Rob--W / cors-anywhere

CORS Anywhere is a NodeJS reverse proxy which adds CORS headers to the proxied request.
MIT License
8.69k stars 6.13k forks source link

Endless redirect on HTTPS site #27

Open ptgolden opened 9 years ago

ptgolden commented 9 years ago

First of all, thank you for making your proxy public. It's been a great help in a browser-based application I'm working on that needs to consume linked data. I'm going to talk to my colleagues to see if we can do anything to help with #25.

I noticed a problem today where requesting a certain resource would result an an endless redirect to the same Location as the original request. Here's a test on test-cors.org. This endless redirect does not occur when requesting from the non-HTTPS proxy.
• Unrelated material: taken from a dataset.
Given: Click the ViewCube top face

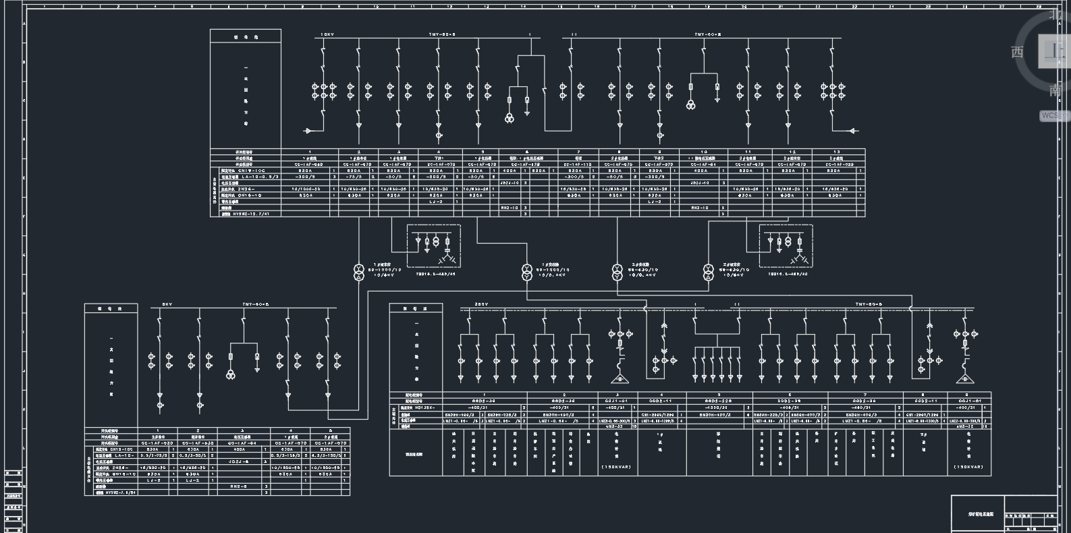Looking at the screenshot, I should (1055, 51).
Rob--W commented 9 years ago

This issue is caused by an incorrectly configured server (orcid.org). When orcid.org is accessed over https, it redirects to http. This is bad security practice, but it is quite common. What's worse is that when it receives a X-Forwarded-Proto: https request header, it also redirects to http. This means that the site tries really hard to prevent it from being used over https (directly and proxied).
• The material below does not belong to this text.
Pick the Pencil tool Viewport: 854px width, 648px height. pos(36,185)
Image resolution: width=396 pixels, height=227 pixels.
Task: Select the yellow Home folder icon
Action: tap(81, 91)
curl https://orcid.org/0000-0002-3617-9378 -I
curl http://orcid.org/0000-0002-3617-9378 -H 'X-Forwarded-Proto: https' -I

Response:

HTTP/1.1 301 Moved Permanently
Server: nginx/1.1.19
Content-Type: text/html
Date: Wed, 03 Jun 2015 22:14:53 GMT
Location: http://orcid.org/0000-0002-3617-9378
Connection: keep-alive
Set-Cookie: X-Mapping-....redacted...; path=/
Content-Length: 185

There are several solutions:

  1. Contact the administrator of orcid.org and ask them to fix their server configuration.
  2. Access CORS Anywhere over http (not https). (caveat: Since CORS anywhere does not strip most headers, if any site uses CORS Anywhere with https AND the proxied site replies with a Strict-Transport-Security header, then browsers will automatically request https instead of http, and this suggestion wouldn't work).
  3. Self-host CORS Anywhere, disable the xfwd option (see server.js) and add X-Forwarded-Proto to the removeHeaders list.
  4. Modify CORS Anywhere to detect such redirect loops and automatically strip the xfwd headers.
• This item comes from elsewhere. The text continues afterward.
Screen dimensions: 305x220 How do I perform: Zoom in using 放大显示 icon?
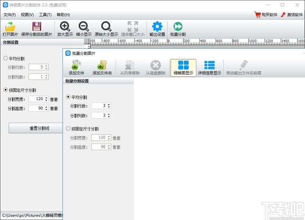pos(65,29)
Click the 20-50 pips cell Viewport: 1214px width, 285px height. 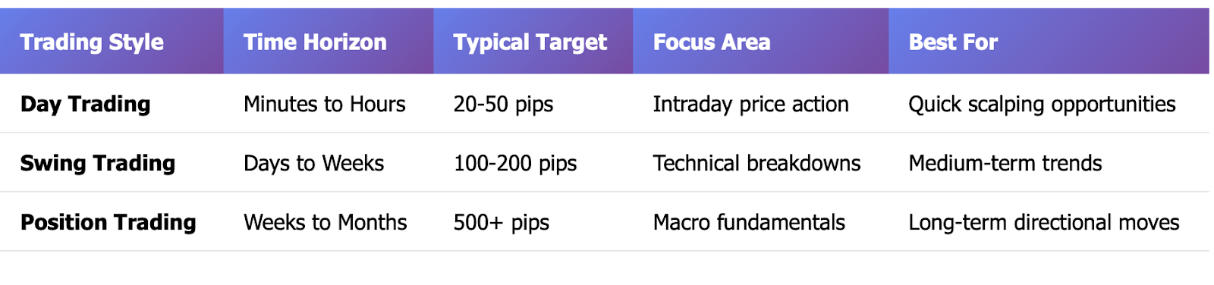click(503, 104)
2 is the easiest / practical option for you at the moment (but take note of the caveat), but 3 is recommended if you want to maintain a server.

ptgolden commented 9 years ago

Great, thank you. I ended up hosting my own server.

I had to hack around a bit to get the server to work in a subdirectory. Would support for that be something you would be interested in adding? If so, I can make a pull request.

Rob--W commented 9 years ago

What do you mean by "getting the server to work in a subdirectory?"

ptgolden commented 9 years ago

Sorry, I meant setting it up to serve from a URL that included a pathname, e.g. https://example.com/cors-anywhere/

The base proxy URL is always set to only include the host name (https://github.com/Rob--W/cors-anywhere/blob/master/lib/cors-anywhere.js#L275), so redirects would always go back to the hostname without the trailing path.

ptgolden commented 9 years ago

To be clear, it was only a problem when a requested resource would redirect.

Rob--W commented 9 years ago

Sorry, I meant setting it up to serve from a URL that included a pathname, e.g. https://example.com/cors-anywhere/

The base proxy URL is always set to only include the host name (https://github.com/Rob--W/cors-anywhere/blob/master/lib/cors-anywhere.js#L275), so redirects would always go back to the hostname without the trailing path.

I'd accept such a pull request. Currently, the first character ("/") is stripped before the rest of the program continues, but you can also add a new config option, and change https://github.com/Rob--W/cors-anywhere/blob/7a138b36ccd45d47da16c07672fde317276398aa/lib/cors-anywhere.js#L237 to something that takes a regex, function or something else in config to modify req.url before passing it to parseURL.

To be clear, it was only a problem when a requested resource would redirect.

The issue that you've reported is more specific: the requested resource behaved incorrectly, and always returned a redirect under certain circumstances (https://github.com/Rob--W/cors-anywhere/issues/27#issuecomment-108632963).

ptgolden commented 9 years ago

The issue that you've reported is more specific: the requested resource behaved incorrectly, and always returned a redirect under certain circumstances (#27 (comment)).

Yes, you're right. I was referring to the issue of ignoring the pathname of the proxy server, which only happened on redirects.

I'd accept such a pull request. Currently, the first character ("/") is stripped before the rest of the program continues, but you can also add a new config option, and change https://github.com/Rob--W/cors-anywhere/blob/7a138b36ccd45d47da16c07672fde317276398aa/lib/cors-anywhere.js#L237 to something that takes a regex, function or something else in config to modify req.url before passing it to parseURL.

Great, I'll submit something later today.